Bruce McLaren’s family graves vandalised in Auckland; restoration underway after volunteer offer
A sobering story out of New Zealand has cut through the noise of a busy F1 year: the graves of Bruce McLaren and several members of his family have been vandalised at Waikumete Cemetery in Auckland.
Images circulating online showed the headstones of Bruce and his wife, Patricia, smeared with gold paint, with toy cars glued to the surface. The graves of Bruce’s parents were also defaced, with the headstone for his sister and brother-in-law reportedly targeted as well.
The damage was first spotted on September 30 by George Stewart-Dalzell of Grave Guardians, a volunteer group that restores headstones. With other nearby graves affected, Stewart-Dalzell suggested it might even have been a clumsy attempt at “repair.” Intent or not, the result is the same: a family’s resting place treated with striking disrespect.
The Bruce McLaren Trust responded with a note of heartbreak and pragmatism. “It is with dismay that we need to inform our followers that the graves of Bruce, Patty, Ruth and Pop at Waikumete Cemetery in Auckland have recently been vandalised,” the Trust said in a statement. “They have been sprayed with gold paint and had toy cars stuck onto them. We are lost for words as to why anyone would do this.”
A charitable offer from Grave Guardians to fix the damage has been accepted. As the Trust added, the stones “are wrapped and unable to be viewed” while the restoration takes place. It’s a small relief in a story that doesn’t invite much comfort.

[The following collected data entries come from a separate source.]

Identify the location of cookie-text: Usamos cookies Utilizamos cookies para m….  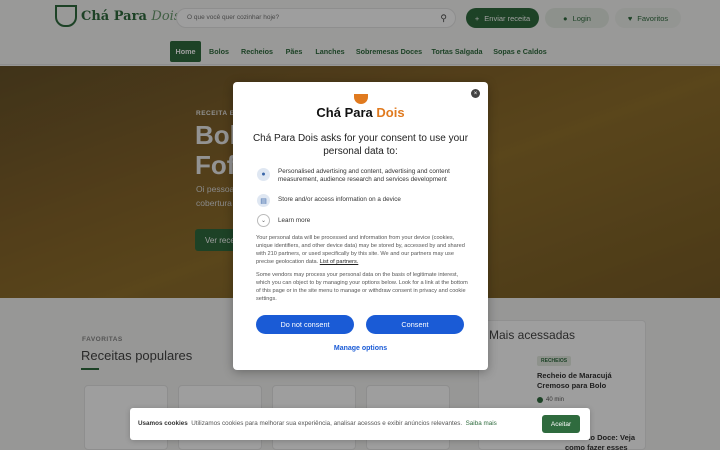
(318, 424).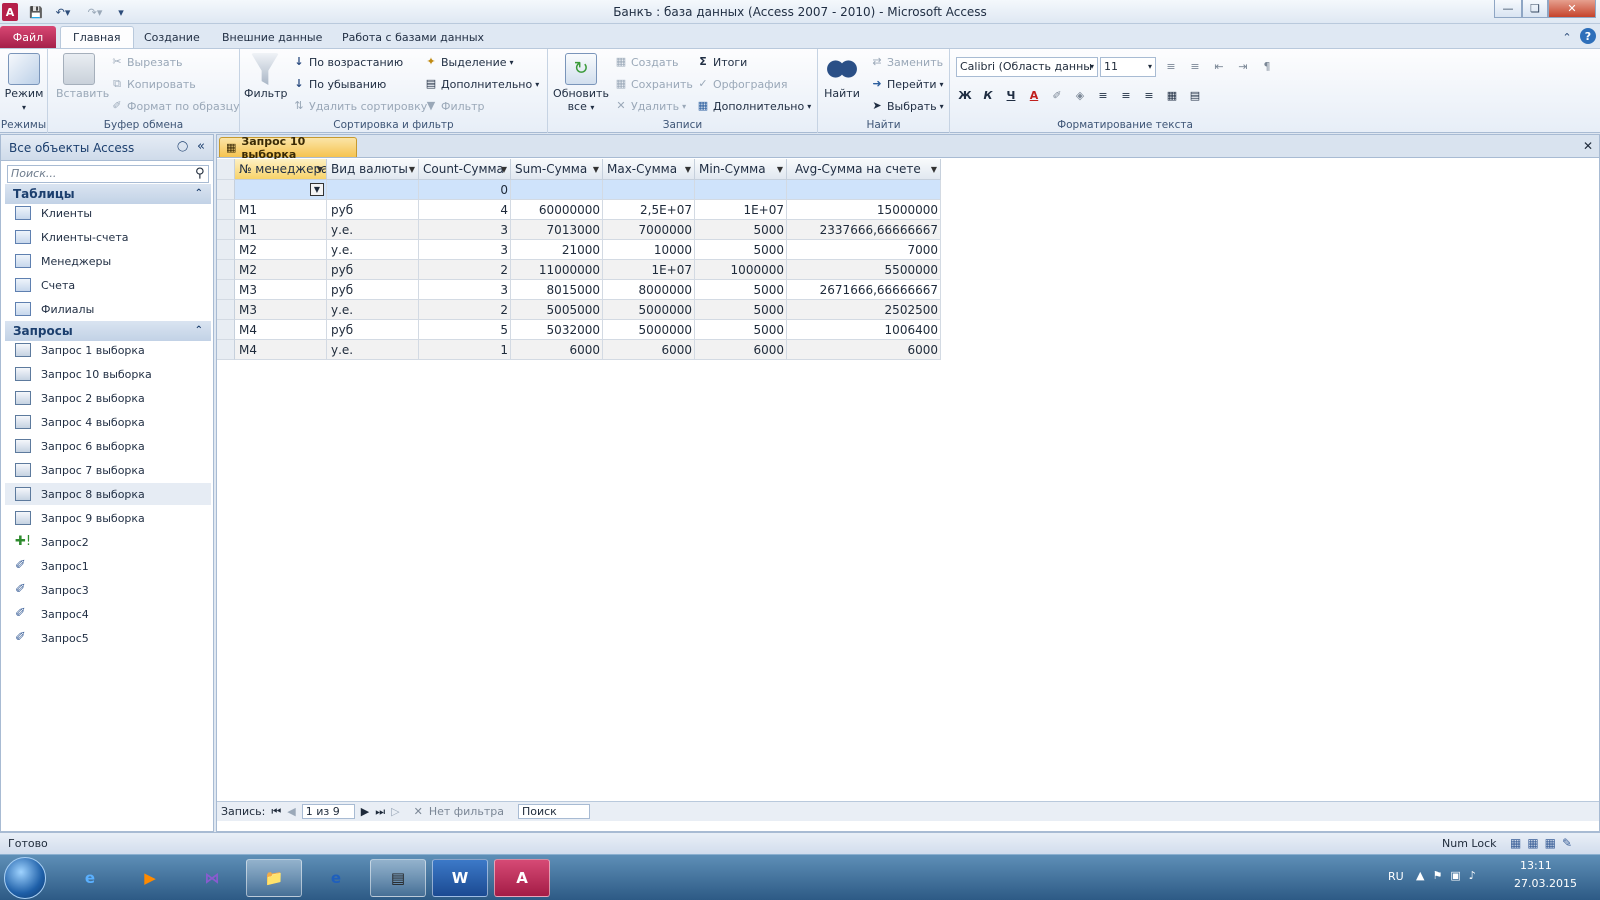 The width and height of the screenshot is (1600, 900). Describe the element at coordinates (465, 330) in the screenshot. I see `table-cell: 5` at that location.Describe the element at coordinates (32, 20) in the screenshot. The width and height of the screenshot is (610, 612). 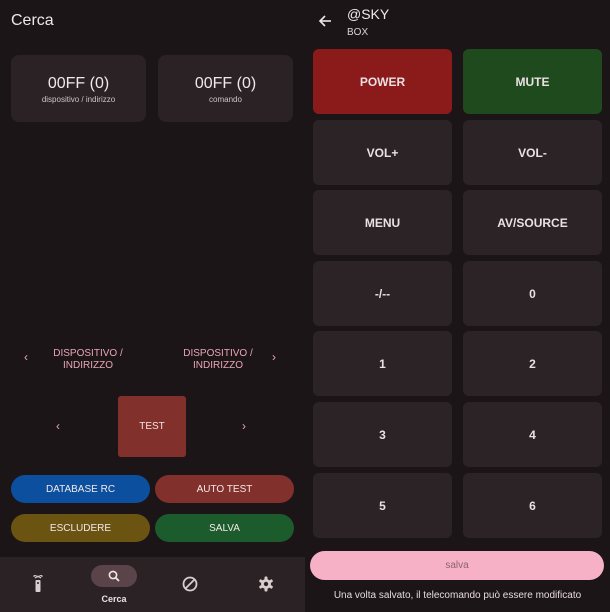
I see `page-title: Cerca` at that location.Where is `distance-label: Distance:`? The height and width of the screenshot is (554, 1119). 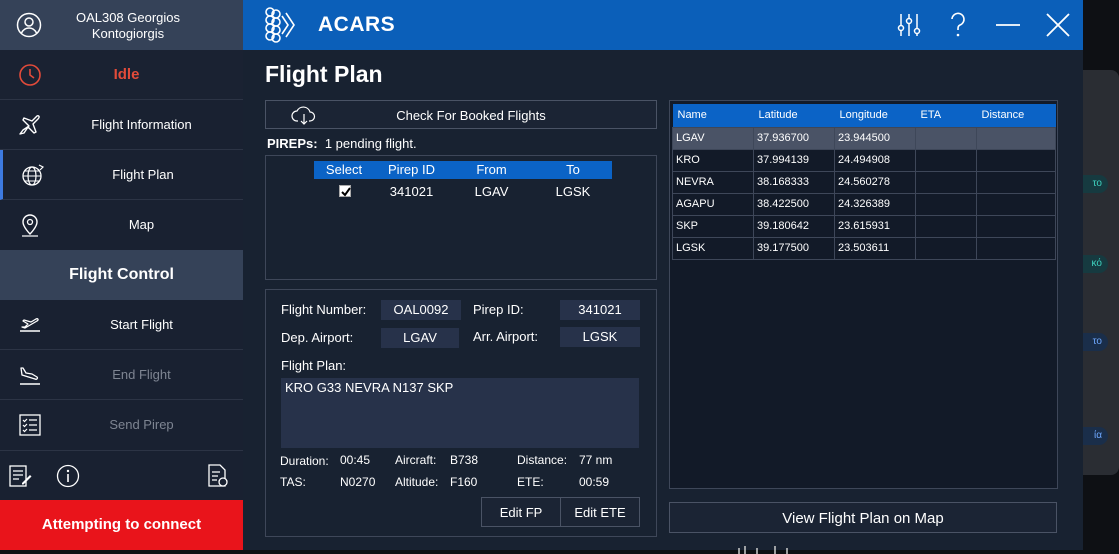
distance-label: Distance: is located at coordinates (542, 460).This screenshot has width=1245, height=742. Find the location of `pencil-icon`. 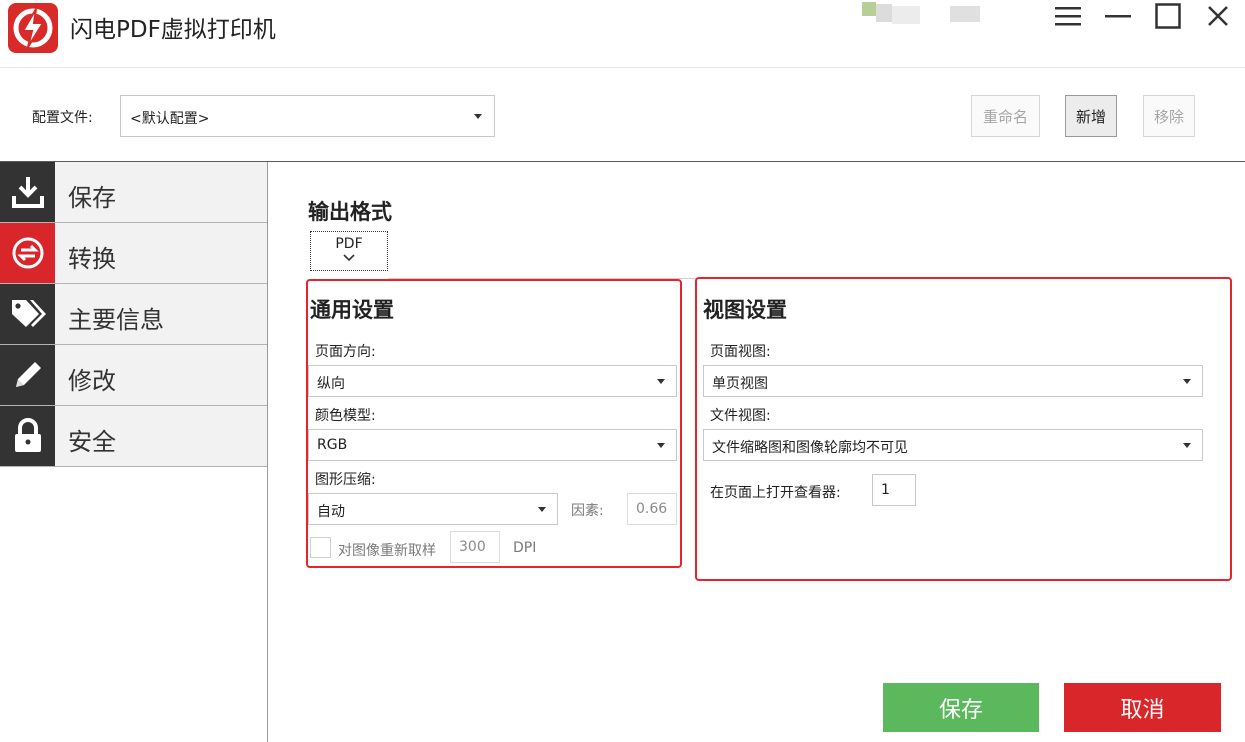

pencil-icon is located at coordinates (28, 375).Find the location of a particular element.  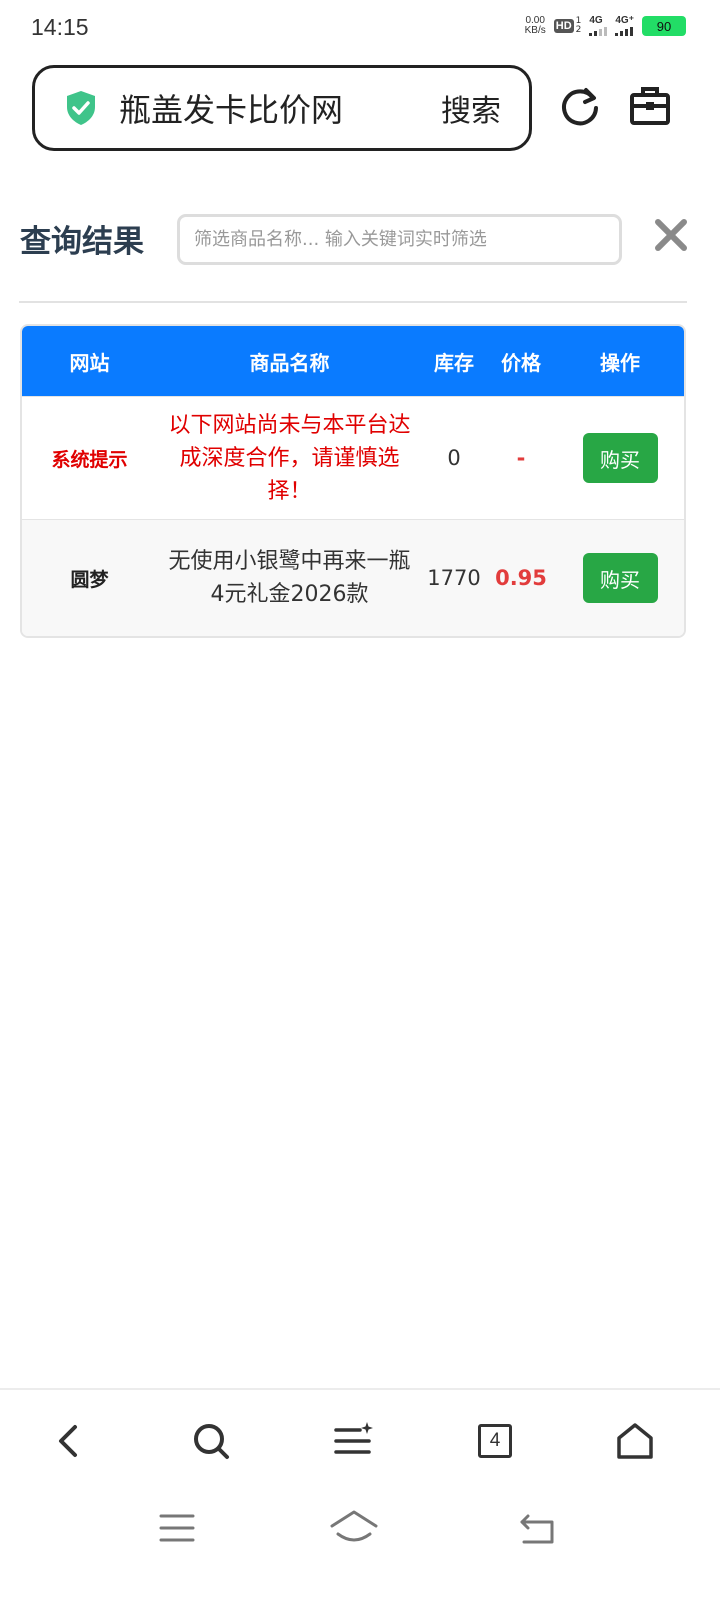

net-speed-unit: KB/s is located at coordinates (535, 30).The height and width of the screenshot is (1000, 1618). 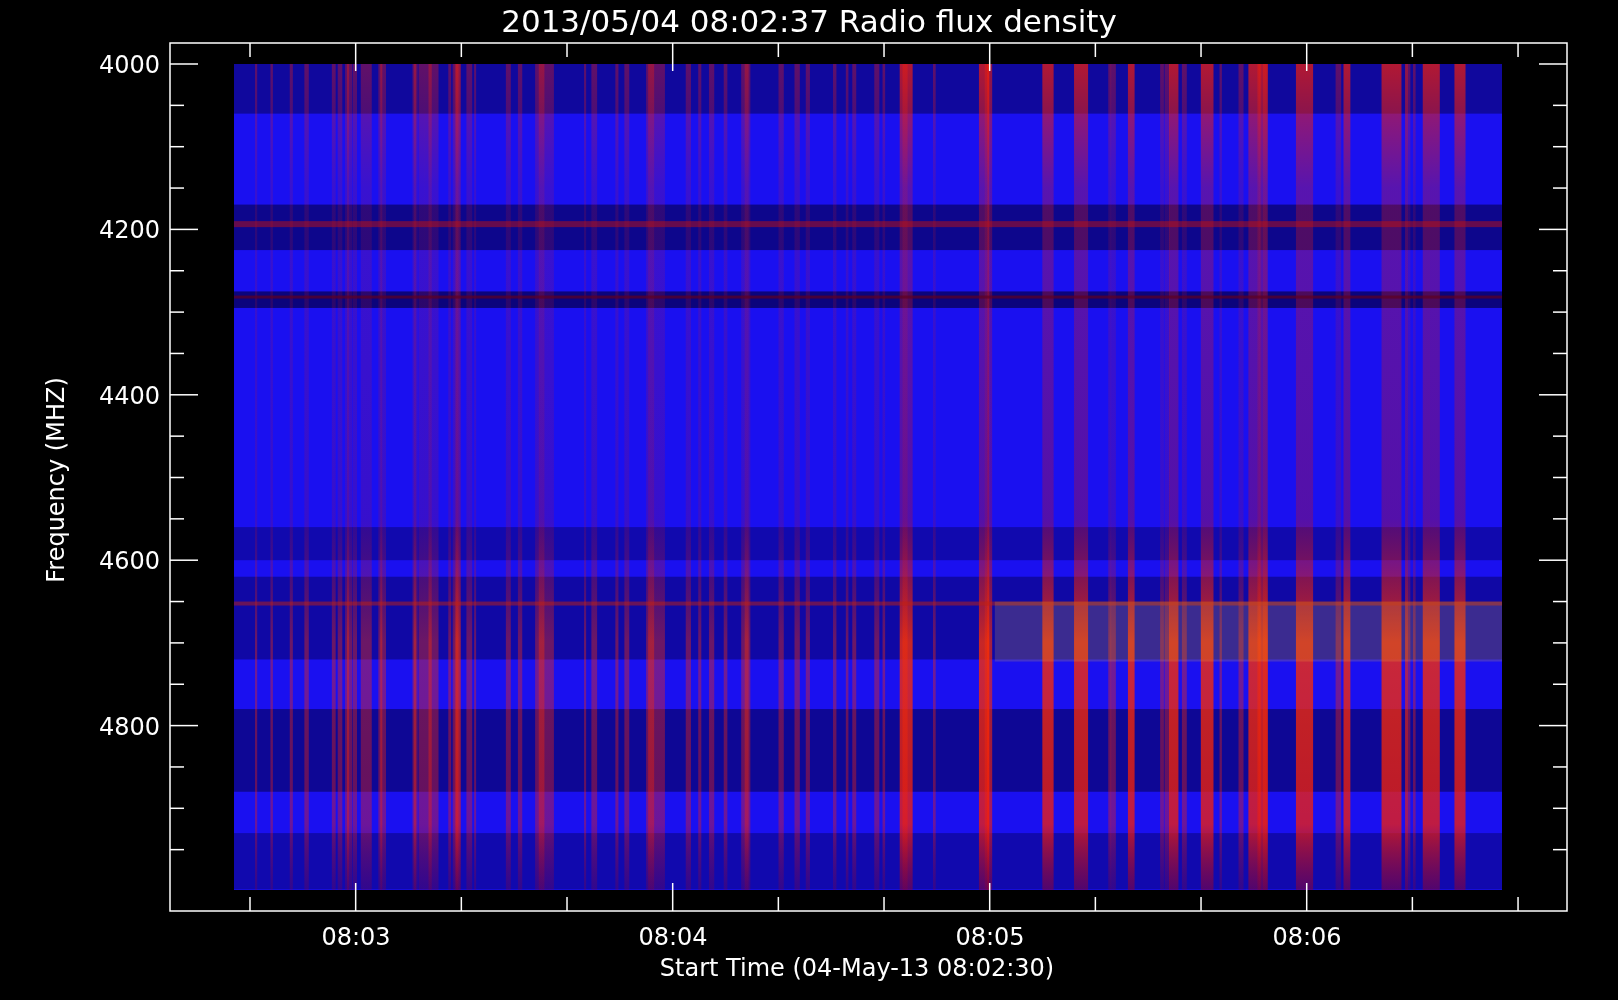 What do you see at coordinates (129, 726) in the screenshot?
I see `y-tick-label: 4800` at bounding box center [129, 726].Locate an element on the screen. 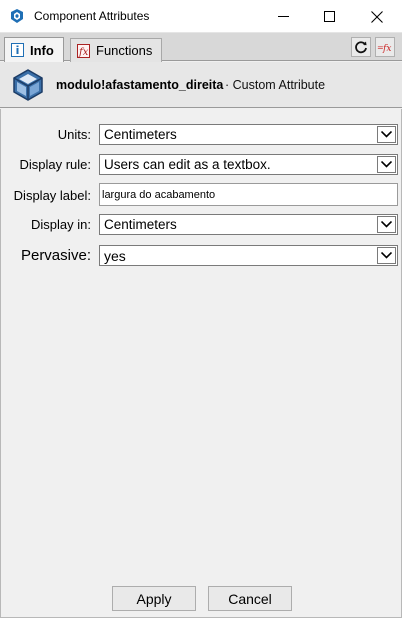 The height and width of the screenshot is (618, 402). close-icon is located at coordinates (377, 16).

For a team that traces its identity to one man’s relentless, inventive streak, the episode lands with extra sting. Bruce McLaren, born in Auckland, finished runner-up in the 1960 Formula 1 World Championship before doing something bolder than most dare: he founded his own team in 1963. He then raced for it from 1966 until his death in 1970, aged just 32, after a testing accident at Goodwood in a Can-Am McLaren M8D. The legend was set, not with pomp, but with hard edges—engineering brilliance, risk and a clear idea of what racing could be.
Sixty-plus years later, his team is back on the summit. McLaren entered 2025 as the standard-bearer and, per the championship standings, has already retained the Constructors’ title with six rounds to spare. It’s the kind of dominance that forces rival factories to rethink their homework and reminds the sport how cyclical its power can be. And it exists because a young New Zealander put his name above the door and made it mean something.
That’s why this story bites. Graves are not museums and they’re not canvases. They’re places of memory—private, even when public—and in this case they anchor a lineage that runs straight through to the top step of modern Formula 1. Whether the damage came from malice or misguided hands, the effect is the same: needless harm to a family plot that carries weight far beyond motorsport.
The swift response from local volunteers is the one bright note. Grave Guardians’ offer to repair the stones looks set to restore dignity without delay, and the Trust’s communication makes clear the work is in safe hands. For anyone visiting Waikumete in the coming weeks, consider this a heads-up: the McLaren headstones are currently wrapped while specialists undo what never should’ve been done.
There’s no grand lesson here beyond the obvious. Respect matters, especially where we go to remember. And if you ever needed a reminder that today’s McLaren story is built on the shoulders of a racer gone too soon, it’s right there in Auckland—soon, thankfully, made right again.